Saturday, April 25, 2009

Post baby-bodies...the pressure to slim down fast

So, you’ve had a baby a few months ago. You’ve experienced nearly 10 months of pregnancy, seen your mid-section stretch to gazillion times its normal size, endured intense pain (whichever way you gave birth), and been a teensy bit freaked out as your body metamorphosed into a dairy.

You’re probably just emerging from that post-baby haze of sleepless nights and frequent feeding and are now a world expert on baby settling routines. So, why don’t you fit into your pre-pregnancy jeans yet, hey? Why isn’t your stomach as flat as an ironing board? Why aren’t you running a fecking triathlon? All the celebrity mums are…

Why didn't you start training and dieting two weeks' after your baby was born, like Jessica Alba did? Or work out four times a week to lose your weight super-fast, like Gwen Stefani? Oh, that's right. You have a baby to look after. And are minus a nanny to look after her while you're spending hours at the gym. Not to mention you have to do the housework, find some time for your husband and other children, and maybe (just maybe) spend half an hour sitting down before you fall down.


Or, why didn't the extra kilos just melt off, like they did for Angelina and Naomi Watts, from breastfeeding and running after the kids? Really, there are no excuses for why you're still carrying a muffin top.

I know this has been blogged about countless times before, but magazines persist with these features, and they piss me off EVERY SINGLE TIME! New mums are dealing with enough complex emotions without being confronted by magazines shouting “Best Star Bodies After Baby!” as if it’s some kind of competition who can slim down the fastest.

I know some women are lucky enough to have breastfeeding take care of their post-baby weight (I was with my first but with my second I'm firmly still in muffin top territory nine months' later) but they're in the minority. Can't we give ourselves, our bodies, and our babies a break and take some time to get back to "normal"?

Thank goodness for Salma Hayek, whose honesty I admire. She said "It takes you nine months to get it, and nine months to lose it. There are shortcuts, but it's not good for the baby." Amen, sister.

Source: Instyle

4 comments:

KerriSackville said...

Do you think a man would feel pressure to slim down after giving birth? He'd be demanding 6 months in bed with a private nurse to recuperate!

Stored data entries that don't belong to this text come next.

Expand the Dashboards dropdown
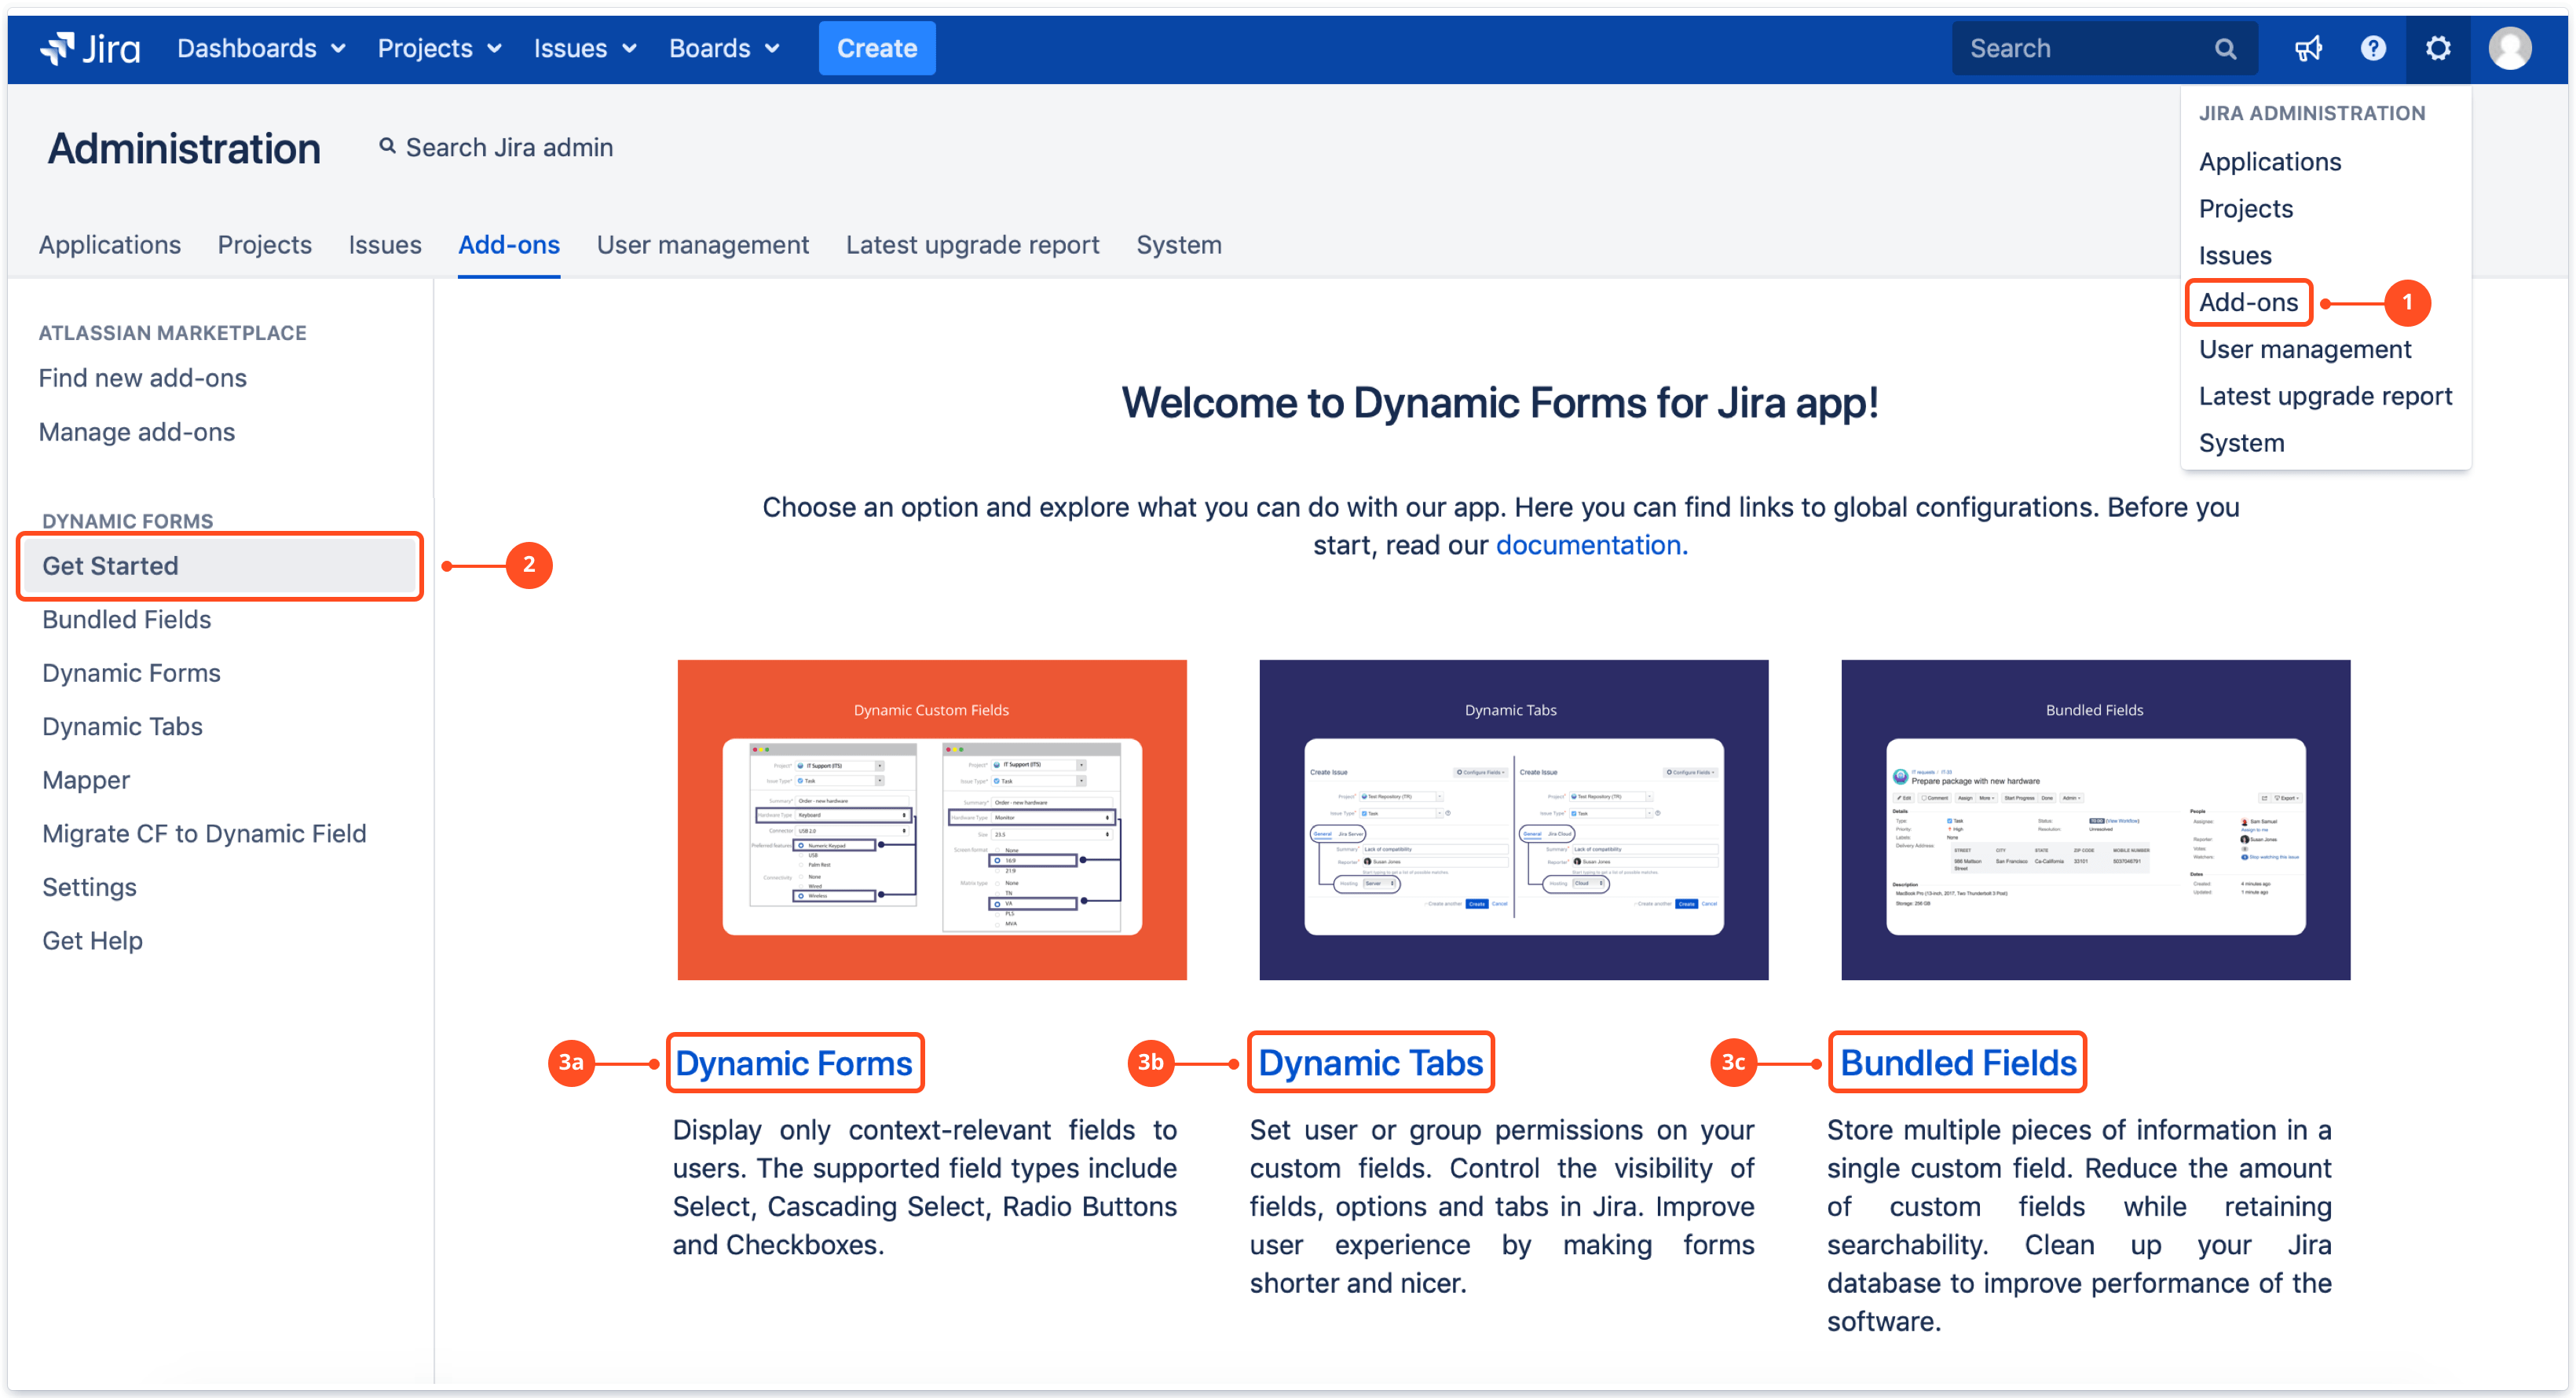This screenshot has height=1398, width=2576. 260,48

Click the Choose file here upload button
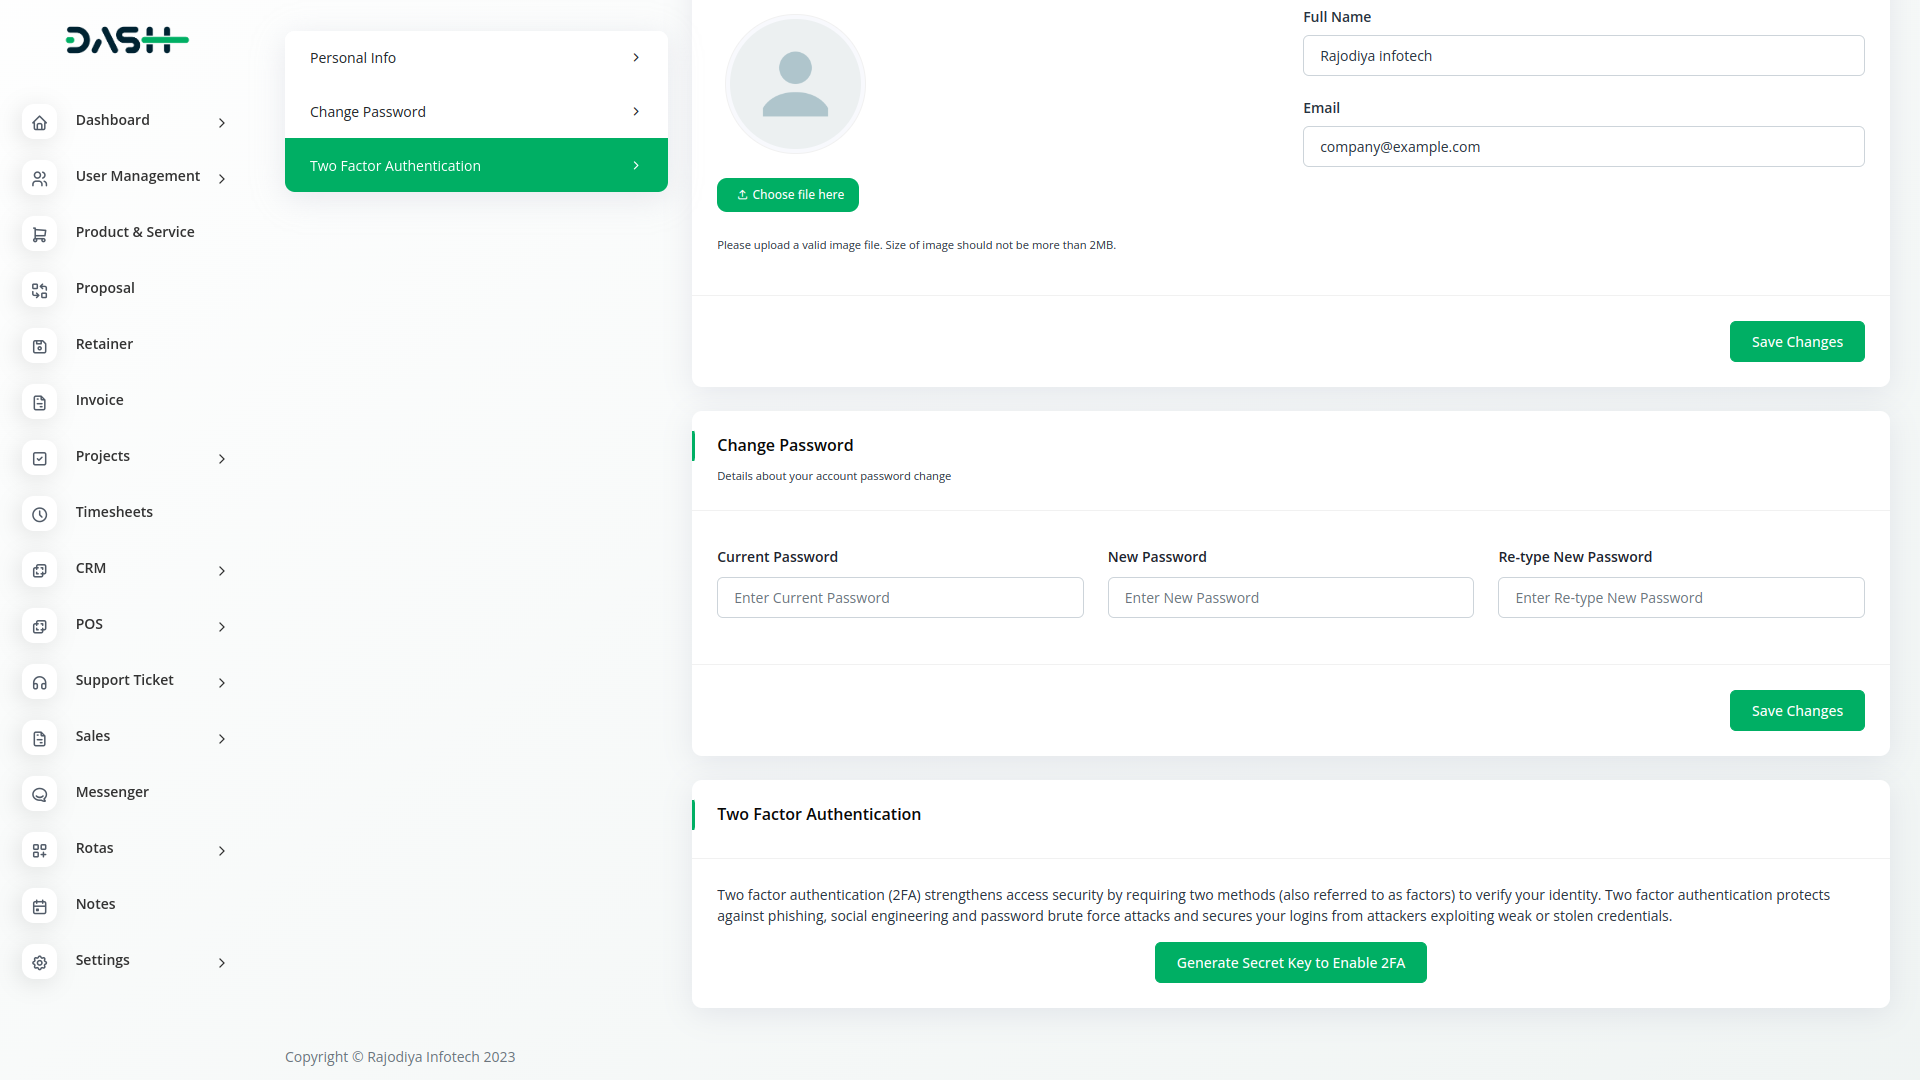click(788, 195)
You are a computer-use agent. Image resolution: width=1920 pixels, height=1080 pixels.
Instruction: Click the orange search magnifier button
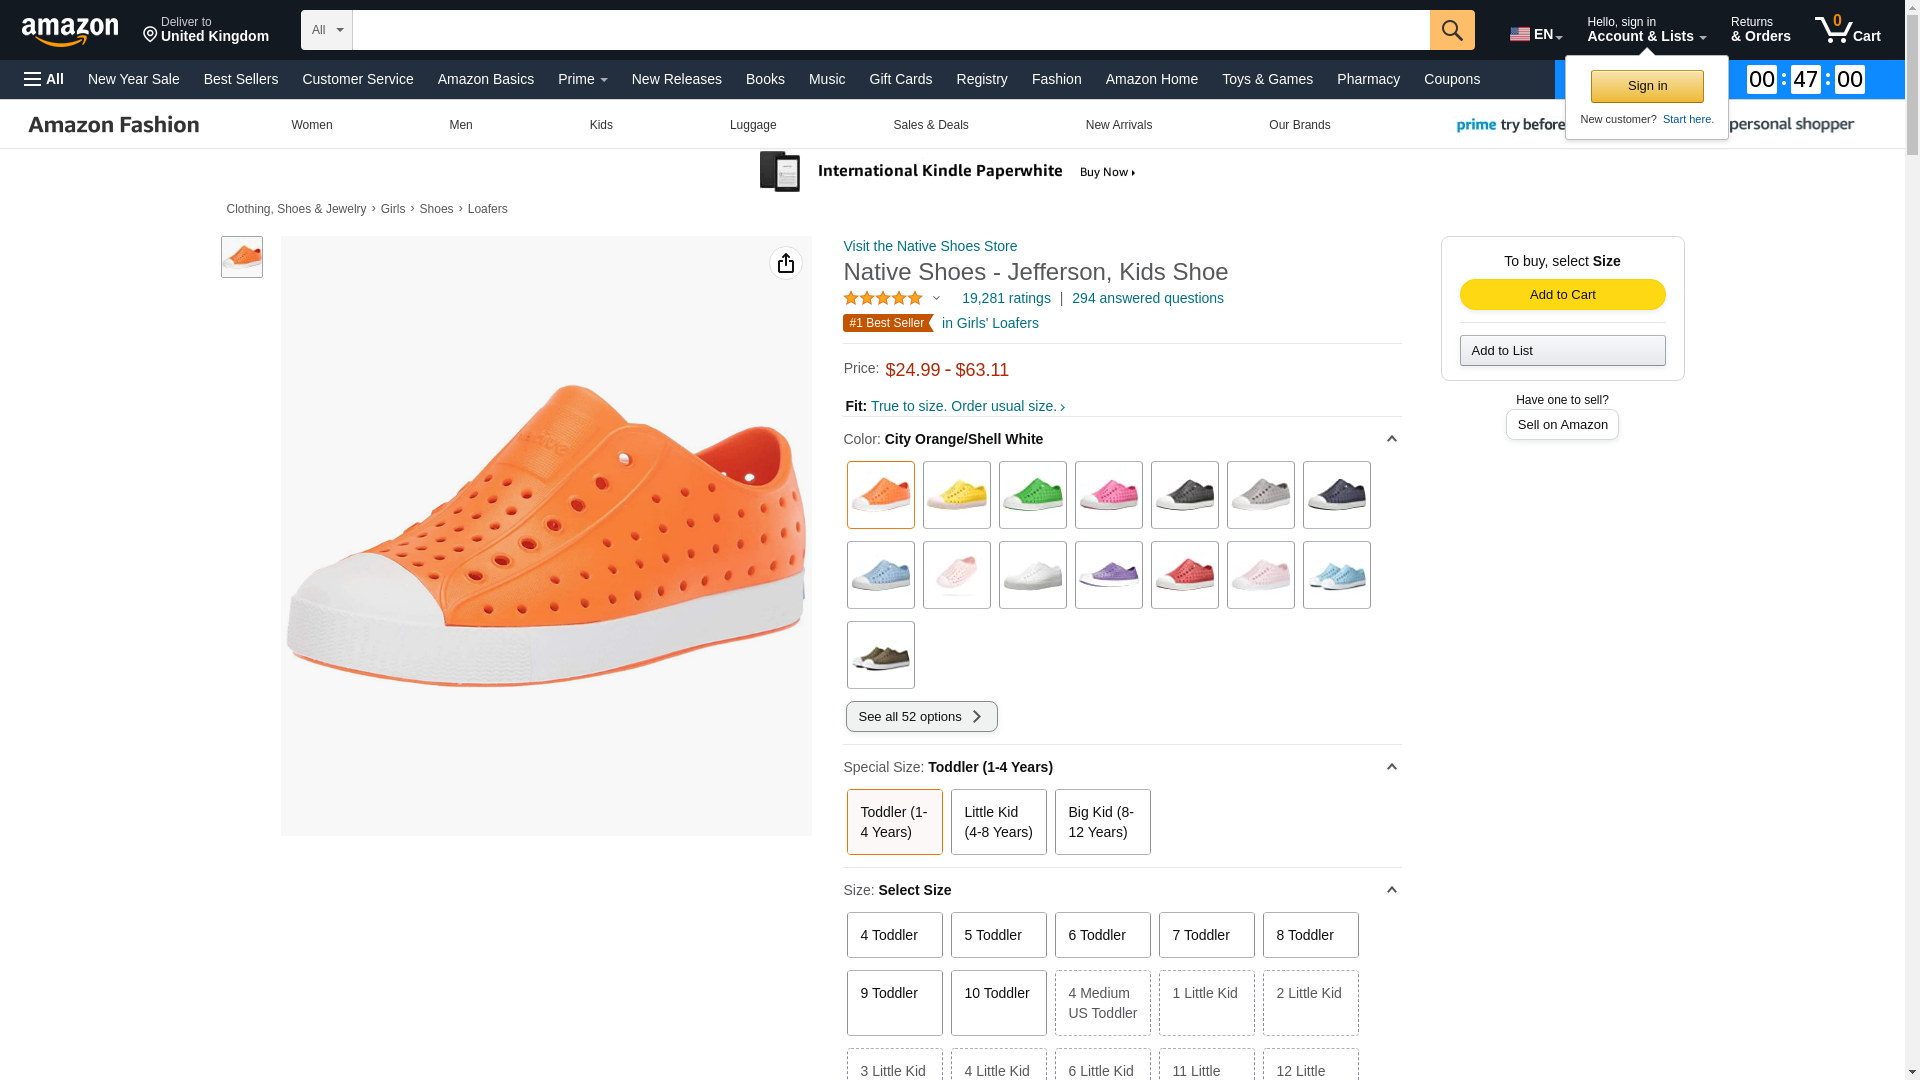[1452, 30]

ACTing Like A Mama said...

I flicked through a magazine last week, one of my nieces had left it here when visiting. I was so appalled at how they attacked EVERY single celebrity photo that was in there. It made me sick. I remembered why I stopped buying magazines. How are we helping ourselves by reading and allowing this crap to be published?? Why can't celebrities have ugly days or hell, ugly years (I know 1997 was a particularly bad year for me! lol) - what hope do the rest of have? It makes me wonder just where the priorities for these women are when I see things like Heidi Klum on the catwalk a mere six weeks after giving birth. Did she even have a moment to bond with her baby before eating lettuce and running on the treadmill day in- day out?

M said...

That's why I get a sinking sickly feeling when I read magazines. I'm off for another handful of Maltesers.

Barb Fisher said...

What really gets my goat is when you read stories about what fantastic mothers they are. Case in point, Nicole Richie. If I have to read any more stories about what a fabulous 'hands-on' mother she is, how she makes her own baby-food (gasp!) and how she deserves a gold medal for it, I will seriously vomit right here all over my keyboard. Ahh hello. Talk to the rest of the population who have no choice but to be 'hands-on', and I'm sorry, but steaming and then pureeing a fistful of apple does not a medal-deserving mother make. The best part is next to the stories are all the photos of her latest forays out on the social scene, all sans child. Funny how she is only 'hands-on' when she feels like being, then there's always the nanny to take care of the rest.